Bob Shank’s latest an exceptional CD
CHARLESTON, W.Va. — Rich in textures and steeped in the traditions of West Virginia music (yet venturing far afield), multi-instrumentalist Bob Shank is another of West Virginia’s fine musicians to utilize new tools to present music with an age-old tradition. Shank, a longtime veteran never afraid to mix and match styles, plays a variety of instruments, from his mainstay banjo to hammered dulcimer, guitar, cello banjo, piano and percussion.
The record is delicately understated, with the soft, muted tones of his banjo drawing you deep into worlds that, in many ways, no longer exist.
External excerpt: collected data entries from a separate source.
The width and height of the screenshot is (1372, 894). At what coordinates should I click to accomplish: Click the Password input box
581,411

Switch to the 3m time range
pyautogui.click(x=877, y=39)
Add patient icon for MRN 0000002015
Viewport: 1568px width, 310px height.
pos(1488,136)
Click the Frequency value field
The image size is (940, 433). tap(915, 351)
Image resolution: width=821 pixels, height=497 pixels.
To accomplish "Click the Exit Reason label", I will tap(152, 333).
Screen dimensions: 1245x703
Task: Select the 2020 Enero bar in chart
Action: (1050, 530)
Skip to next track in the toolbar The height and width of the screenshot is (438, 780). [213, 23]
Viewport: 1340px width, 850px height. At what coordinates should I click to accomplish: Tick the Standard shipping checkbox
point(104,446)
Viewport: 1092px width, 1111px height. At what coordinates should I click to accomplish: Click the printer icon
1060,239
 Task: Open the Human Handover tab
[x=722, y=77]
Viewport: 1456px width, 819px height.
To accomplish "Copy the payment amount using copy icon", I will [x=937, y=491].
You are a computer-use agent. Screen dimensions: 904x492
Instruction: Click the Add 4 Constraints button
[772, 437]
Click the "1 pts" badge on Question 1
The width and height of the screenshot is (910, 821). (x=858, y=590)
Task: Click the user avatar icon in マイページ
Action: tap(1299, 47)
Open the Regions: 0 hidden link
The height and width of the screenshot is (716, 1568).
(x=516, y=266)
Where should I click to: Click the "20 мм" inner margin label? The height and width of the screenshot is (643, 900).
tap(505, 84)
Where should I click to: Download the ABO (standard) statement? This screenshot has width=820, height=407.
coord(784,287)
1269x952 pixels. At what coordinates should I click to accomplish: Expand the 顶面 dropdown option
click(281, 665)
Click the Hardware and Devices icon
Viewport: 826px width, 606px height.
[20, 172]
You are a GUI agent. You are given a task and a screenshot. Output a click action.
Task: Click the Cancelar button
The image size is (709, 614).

As the sprawl of subdivisions and shopping centers surreptitiously inch toward West Virginians’ back porches, Shanks’ music is a welcome respite and a chance to sniff the flavor of a West Virginia that is being swallowed by the outside. A bit heavy perhaps, but true.
Mostly instrumental, the songs range from the old-timey “Roller Snake” to my favorite, “Tunisian Radio,” which is rich with Middle Eastern scales and flavors. His sing-along, “Song With an Eye in the Middle,” is both intricate and sly, while Mike Furbee’s “The Glue Won’t Dry” showcases Shank’s fleet banjo frailing. Shank takes a turn on a pair of fiddler Jenny Allinder tunes, “Shank’s Favorite” and “Three Wheel Hannah,” doubling the melody on hammered dulcimer on the latter with exceptional results.
He saves the title track for almost last. It’s a gorgeous piece (named after an 800-year-old poem by Persian poet Hafiz) with the harmonics of the hammered dulcimer mixing and ringing.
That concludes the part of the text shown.